# [Directive 1]
Can you recast the records as a JSON list of strings, one string per line and blank lines omitted, starting at the first line of the records and ending after the line that contains "will (x=703, y=431)."?

One woman who was very successful in Silicon Valley had been sexually assaulted by her brother and his friend when she was only fifteen. Now thirty-four, she continued to feel split, separated from herself. After the Esalen Institute workshop, she wrote to me that she had returned to herself for the first time since the trauma experienced at age fifteen.
What had occurred in this short period of time to achieve such a life-changing result? One thing was crystal clear. I was not the cause - only the catalyst. She had chosen to do the inner work necessary to heal the split within, and she had done this through specific writing exercises combined with courage and a deep resolve to change.
We all know the value of psychology in uncovering our deepest feelings and the importance of catharsis in temporarily releasing our pain. Yet while psychological techniques may help prepare us for the journey of healing, they often are not enough to lead us through the deeper way of transformation.
Healing without transformation risks re-living negative patterns over and over -sometimes even reinforcing them by repetition -, rather than truly putting them behind us.
What psychology does well is help us understand how we feel. What psychology doesn't always do is provide the way through.  
Einstein once remarked that significant problems cannot be solved at the same level of the thinking which created them. Only by rising to a higher or deeper level can an ultimate solution to psychological problems be found.
Our lives may be determined less by past events than by the way we remember them. Memory can be either disabling or enabling.
Dr. Viktor Frankl, holocaust survivor and author of Man's Search for Meaning wrote that "…everything can be taken away from a man but one thing: the last of the human freedoms: to choose one's attitude in any given set of circumstances, to choose one's own way."
What we think or imagine in fact is our reality, both individually and collectively. Healing and transformation is possible only through changing one's perspective from within. It is by making meaning out of memory that true healing and empowerment can occur.
What story are you living? How do you choose to remember your story? The following allegory offers a clue.
Two Wolves: A Native American grandfather is talking to his grandson about how he feels about a tragedy in their village.

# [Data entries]

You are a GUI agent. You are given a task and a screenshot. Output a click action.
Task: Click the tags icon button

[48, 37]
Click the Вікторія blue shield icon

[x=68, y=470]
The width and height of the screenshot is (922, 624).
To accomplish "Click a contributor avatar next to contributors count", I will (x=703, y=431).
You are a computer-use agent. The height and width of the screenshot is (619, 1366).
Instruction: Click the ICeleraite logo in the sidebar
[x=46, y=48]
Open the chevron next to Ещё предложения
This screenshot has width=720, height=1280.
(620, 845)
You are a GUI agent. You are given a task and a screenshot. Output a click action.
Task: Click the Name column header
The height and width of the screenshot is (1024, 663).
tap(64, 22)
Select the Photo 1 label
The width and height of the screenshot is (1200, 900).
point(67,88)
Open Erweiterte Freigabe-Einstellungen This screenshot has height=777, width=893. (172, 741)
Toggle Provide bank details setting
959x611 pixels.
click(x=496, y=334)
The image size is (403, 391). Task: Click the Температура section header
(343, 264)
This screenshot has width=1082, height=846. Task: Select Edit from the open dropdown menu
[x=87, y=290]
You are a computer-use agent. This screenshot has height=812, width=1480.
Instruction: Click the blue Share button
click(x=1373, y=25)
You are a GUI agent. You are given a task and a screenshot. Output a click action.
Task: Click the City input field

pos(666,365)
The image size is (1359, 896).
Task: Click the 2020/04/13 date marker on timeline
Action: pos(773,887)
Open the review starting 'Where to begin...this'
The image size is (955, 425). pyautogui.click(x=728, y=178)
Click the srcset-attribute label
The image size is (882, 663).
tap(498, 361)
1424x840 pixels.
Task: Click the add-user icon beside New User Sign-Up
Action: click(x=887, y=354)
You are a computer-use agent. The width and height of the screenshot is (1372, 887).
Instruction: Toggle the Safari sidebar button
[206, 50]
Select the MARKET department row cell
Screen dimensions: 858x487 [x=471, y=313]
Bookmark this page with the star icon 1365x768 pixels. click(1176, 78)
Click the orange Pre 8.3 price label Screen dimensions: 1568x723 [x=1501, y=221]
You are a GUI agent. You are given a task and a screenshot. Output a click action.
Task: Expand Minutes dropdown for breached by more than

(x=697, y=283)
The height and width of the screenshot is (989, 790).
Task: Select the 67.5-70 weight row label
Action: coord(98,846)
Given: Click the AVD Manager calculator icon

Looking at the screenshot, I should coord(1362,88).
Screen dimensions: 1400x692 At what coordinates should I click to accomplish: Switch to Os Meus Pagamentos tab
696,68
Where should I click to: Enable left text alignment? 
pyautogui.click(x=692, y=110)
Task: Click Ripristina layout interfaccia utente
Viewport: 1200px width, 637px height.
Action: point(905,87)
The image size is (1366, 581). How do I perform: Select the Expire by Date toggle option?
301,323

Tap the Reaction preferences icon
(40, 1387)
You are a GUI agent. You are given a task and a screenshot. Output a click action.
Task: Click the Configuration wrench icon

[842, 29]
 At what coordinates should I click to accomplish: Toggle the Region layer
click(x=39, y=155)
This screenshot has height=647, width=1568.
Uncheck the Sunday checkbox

# [Directive 2]
Print the passage on healing and transformation in full, word for word.

# [Written response 1]
[
  "You are a GUI agent. You are given a task and a screenshot. Output a click action.",
  "Task: Click the tags icon button",
  "[48, 37]",
  "Click the Вікторія blue shield icon",
  "[x=68, y=470]",
  "The width and height of the screenshot is (922, 624).",
  "To accomplish \"Click a contributor avatar next to contributors count\", I will (x=703, y=431)."
]

# [Written response 2]
One woman who was very successful in Silicon Valley had been sexually assaulted by her brother and his friend when she was only fifteen. Now thirty-four, she continued to feel split, separated from herself. After the Esalen Institute workshop, she wrote to me that she had returned to herself for the first time since the trauma experienced at age fifteen.
What had occurred in this short period of time to achieve such a life-changing result? One thing was crystal clear. I was not the cause - only the catalyst. She had chosen to do the inner work necessary to heal the split within, and she had done this through specific writing exercises combined with courage and a deep resolve to change.
We all know the value of psychology in uncovering our deepest feelings and the importance of catharsis in temporarily releasing our pain. Yet while psychological techniques may help prepare us for the journey of healing, they often are not enough to lead us through the deeper way of transformation.
Healing without transformation risks re-living negative patterns over and over -sometimes even reinforcing them by repetition -, rather than truly putting them behind us.
What psychology does well is help us understand how we feel. What psychology doesn't always do is provide the way through.  
Einstein once remarked that significant problems cannot be solved at the same level of the thinking which created them. Only by rising to a higher or deeper level can an ultimate solution to psychological problems be found.
Our lives may be determined less by past events than by the way we remember them. Memory can be either disabling or enabling.
Dr. Viktor Frankl, holocaust survivor and author of Man's Search for Meaning wrote that "…everything can be taken away from a man but one thing: the last of the human freedoms: to choose one's attitude in any given set of circumstances, to choose one's own way."
What we think or imagine in fact is our reality, both individually and collectively. Healing and transformation is possible only through changing one's perspective from within. It is by making meaning out of memory that true healing and empowerment can occur.
What story are you living? How do you choose to remember your story? The following allegory offers a clue.
Two Wolves: A Native American grandfather is talking to his grandson about how he feels about a tragedy in their village.